Principali tipi di carne
L’etimologia della parola “carne” non è del tutto chiara: sembra derivare dal latino cruor, che significa sangue, ma anche dai vocaboli greci kéiro (‘tagliare’) o krèas (‘indurirsi’, ‘coagularsi’) o, ancora più anticamente, dal termine indoeuropeo krèv che indica ‘emorragia’. Quale che sia la sua origine, sotto questo termine generico sono indicati tutti i tipi di carne esistenti. La carne può essere classificata in due modi principali: a seconda del suo colore caratteristico (carni bianche, rosse, nere) o in base alla tipologia di vita dell’animale (animali da macello, da cortile o selvaggina).
Bianche
Le carni bianche sono caratteristiche (ma non solo) di alcuni volatili come pollo, gallina, tacchino. Le carni degli animali più giovani sono inoltre considerate bianche, come nel caso di vitello, agnello, capretto; infine, appartengono a questa categoria anche maiale e coniglio. Generalmente le carni bianche sono caratterizzate da un basso tenore di grassi, sono ben digeribili e possono essere consumate immediatamente dopo la macellazione, o dopo una breve frollatura.
Rosse
Le carni rosse sono ottenute da animali adulti come manzo, vitellone ed altri bovini che hanno raggiunto la maturità, bufalo, cavallo, montone: queste carni, prima di essere consumate, devono essere sottoposte a processi di maturazione come la frollatura. Sono considerate carni rosse anche le frattaglie (cuore, fegato, lingua, rognone) di tutti gli animali.
Nere
La selvaggina rientra nella categoria delle cosiddette carni nere, e può essere di pelo (lepre, capriolo, cinghiale, camoscio, cervo) o di penna (fagiano, pernice, beccaccia, quaglia). Il tenore di grassi è basso, ma le fibre muscolari sono molto più dure degli altri tipi di carne, e necessitano di frollature lunghe prima di poter essere consumate. Anche alcuni animali da cortile rientrano nella categoria delle carni nere, come faraona, oca, anatra, struzzo, piccione.
Le carni possono appartenere inoltre ad animali da cortile (volatili in genere e conigli), ad animali da macello come bovini, equini, ovini, suini, caprini e bufalini e agli animali da selvaggina.
Frollatura
Il processo di frollatura ha origine in modo naturale alla morte dell’animale e, attraverso modificazioni fisico-chimiche dei muscoli scheletrici, determina la trasformazione degli stessi nella carne vera e propria che noi conosciamo. Subito dopo la morte, infatti, i fasci muscolari sono talmente duri e coriacei da risultare immangiabili, ma l’azione proteolitica degli enzimi in essi presenti è in grado di “rompere” le fibre muscolari fino a rendere la carne tenera e commestibile. E, soprattutto, più digeribile.
Alla base di questa maturazione ci sono le basse temperature, che tipicamente devono essere comprese fra 0 e +4°C, indispensabili per un esito positivo del processo. La frollatura è una trasformazione comune a tutti i tipi di carne, ma la sua durata è maggiore per le carni rosse (pochi giorni, ma anche 10 o 20 per la bistecca fiorentina o per i tagli più pregiati), mentre per quelle bianche è sufficiente un periodo anche inferiore ai tre giorni. La selvaggina ha bisogno invece di tempi molto lunghi (che, talvolta, rasentano la putrefazione della carne stessa), e durante la frollatura vengono spesso aggiunti aromi e spezie in grado di attenuare l’odore e il sapore di “selvatico”. La durata della frollatura varia anche a seconda dell’età e della taglia dell’animale: tempi più lunghi sono necessari per animali adulti e di grosse dimensioni.

━━━━━━━━━━━━━━━━━━━━

Ripeti alla lettera il passo del brano sui tipi di carne compreso tra "Le carni possono" e "animali da selvaggina.", estremi inclusi.

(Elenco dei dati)
━━━━━━━━━━━━━━━━━━━━

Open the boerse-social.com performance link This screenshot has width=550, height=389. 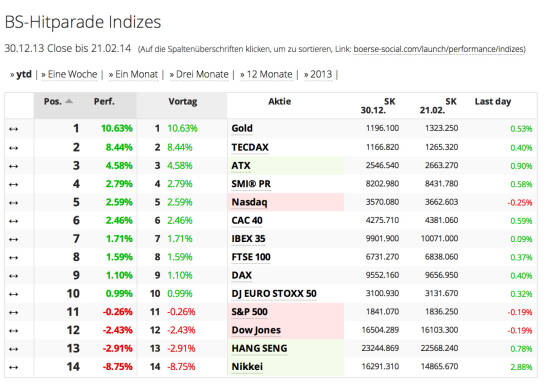coord(439,49)
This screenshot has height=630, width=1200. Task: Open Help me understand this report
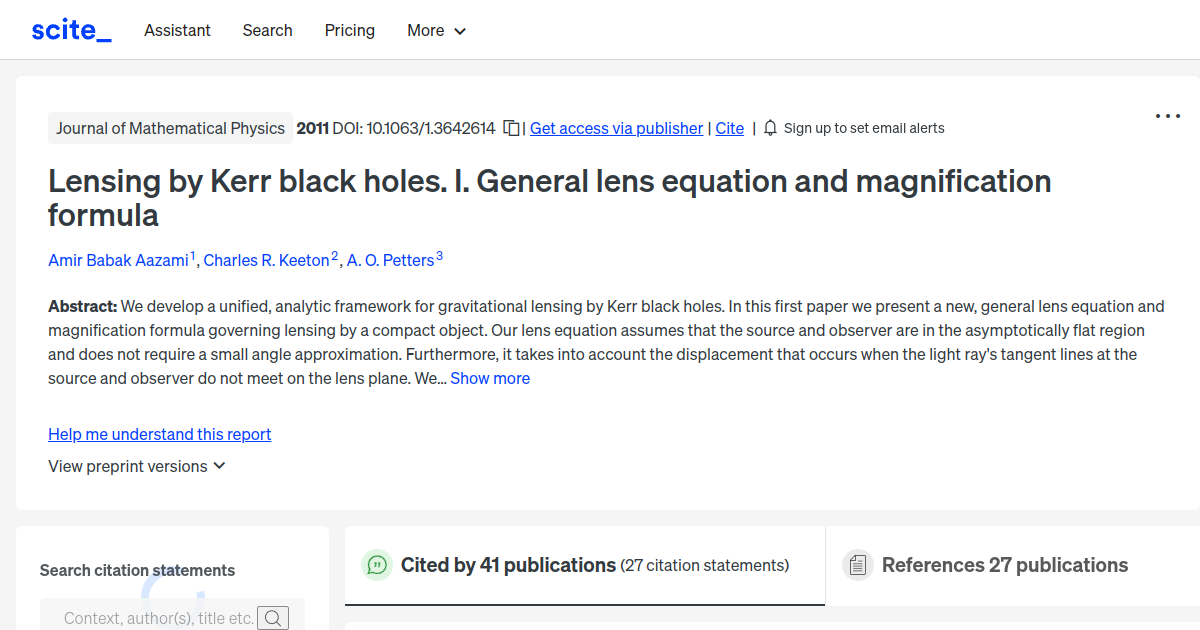click(x=159, y=434)
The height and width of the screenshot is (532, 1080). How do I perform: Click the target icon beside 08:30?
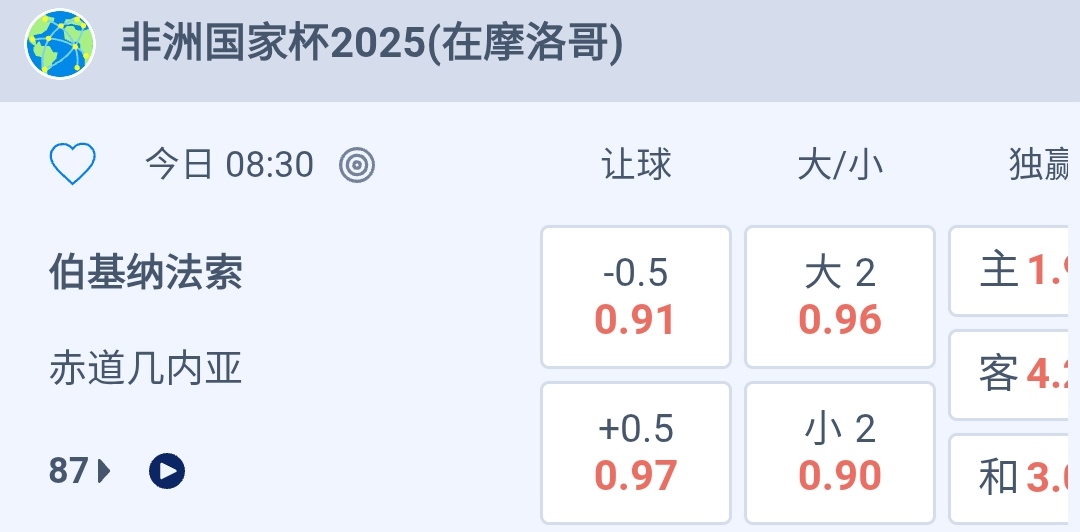357,165
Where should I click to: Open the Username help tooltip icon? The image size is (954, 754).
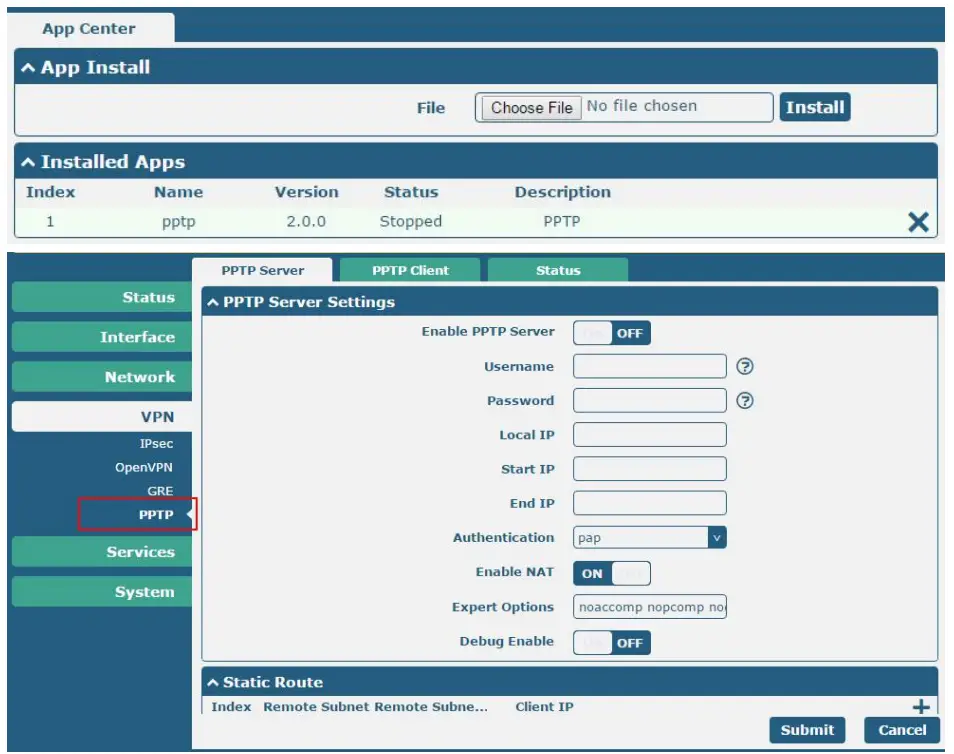pos(746,367)
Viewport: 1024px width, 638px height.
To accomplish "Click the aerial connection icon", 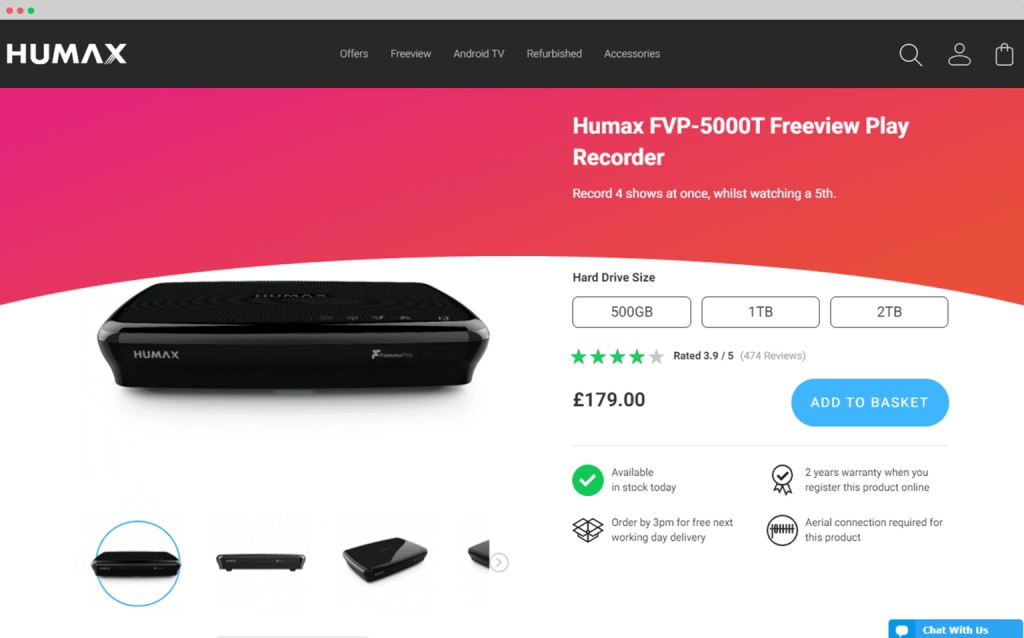I will pyautogui.click(x=782, y=530).
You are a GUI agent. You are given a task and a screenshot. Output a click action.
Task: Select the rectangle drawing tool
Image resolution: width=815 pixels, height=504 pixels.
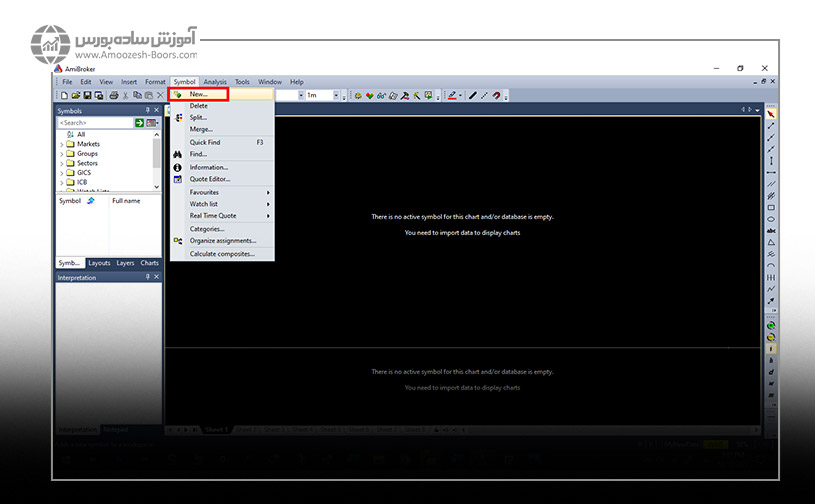coord(771,207)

━━━━━━━━━━━━━━━━━━━━

■ **RISPOSTA SCRITTA**
Le carni possono appartenere inoltre ad animali da cortile (volatili in genere e conigli), ad animali da macello come bovini, equini, ovini, suini, caprini e bufalini e agli animali da selvaggina.